* EXCERPTED PASSAGE
The AI Safety Ideas platform is progressing well, especially after we decided to focus on research while focusing on using aisafetyideas as a project management tool. Maris Sala helps with inputting our backlog of shovel-ready research ideas that are currently in lists around the internet while Esben still works on the development in spurs of inspiration when the research project management feature requirements appear.

If you check out the platform now, there are a lot of different ideas on there under an array of very good research agendas. We expect to get more ideas on it and make it feature-rich while emphasizing its beta status when we publish the platform for everyone to use.

In talks with Plex, Yonatan Cale, and alignment.dev, we have also developed a Discourse version and an Airtable version of the platform to see if it was even necessary to develop our own platform. These were abandoned after we transitioned to a research organization and these versions did not “spark joy” (or provide the feature set we were interested in). If we did not transition to a research organization, there is a chance we would be using a modified version of the Discourse platform for the published version.

Alignment Project Factory

The Alignment Project Factory is a spinoff of the AI Safety Ideas platform that focuses on non-technical projects. This was recently spun out (yesterday) so we are still working on the divergences. The feature set will be the same and the user base will be shared but the projects, categories, and superprojects will be completely separate. It runs off the same codebase and is a collaboration with Nicole Nohemi on her massive list of really good project ideas.

Front page for AI safety

With Jamie Bernardi and Blue Dot Impact, we’re working on the front page for AI safety online and this has a large potential to be a really good central hub for AI safety entrants, googlers, and researchers to get resources, information, and ideas. Jamie is writing the content and Esben is developing the website, both visually and programmatically. It is based on the needs that Jamie has seen when working with the AGI Safety Fundamentals program. We hope to get a better domain name (e.g. aisafety.com/org) and get advisors to collaborate and endorse the website.

* PROVIDED INFORMATION

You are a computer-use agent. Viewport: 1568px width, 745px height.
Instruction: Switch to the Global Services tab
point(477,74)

==

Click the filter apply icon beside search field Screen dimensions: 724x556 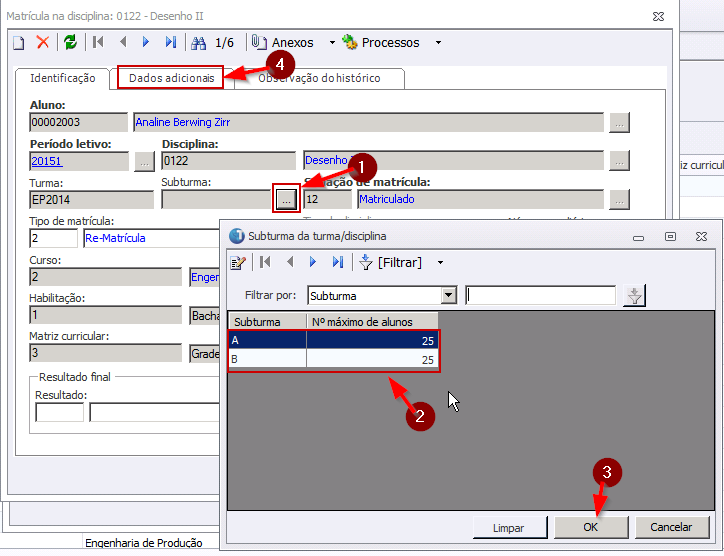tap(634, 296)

* HOW TO COMPLETE THIS TASK
Can you carry on the AI safety projects update from the end of its last paragraph, about the front page for AI safety? The entries have no connection to the AI safety projects update.

* RESULT
Apart Research & Conclusions

Apart Research has now existed for more than 4 months. In March to May, we focused completely on upskilling and research, looking at different routes for the organization, and having 100s of meetings to embed ourselves within the network. You might remember the projects we had active on our website back then. 

Two weeks ago, we decided to focus on research again, and since then have developed the projects you see above while finishing and working on our research support projects as well. When we received the $95,000 in funding from the FTX regranting program, it was a big validation of the research into AI safety field-building we had done until then and from the researchers that the grant’s due diligence came from.

Because of this, today we are able to work across domains, research and develop infrastructure for the AI safety community, and hire people towards more scaling. We expect to apply for more grants, e.g. from the Century Fellowship for fledgling organizations, Jaan, and more, and ask for advising from several researchers in AI safety. Scaling our research infrastructure is one of our largest and most important priorities and the projects we are doing now will help us inform this work.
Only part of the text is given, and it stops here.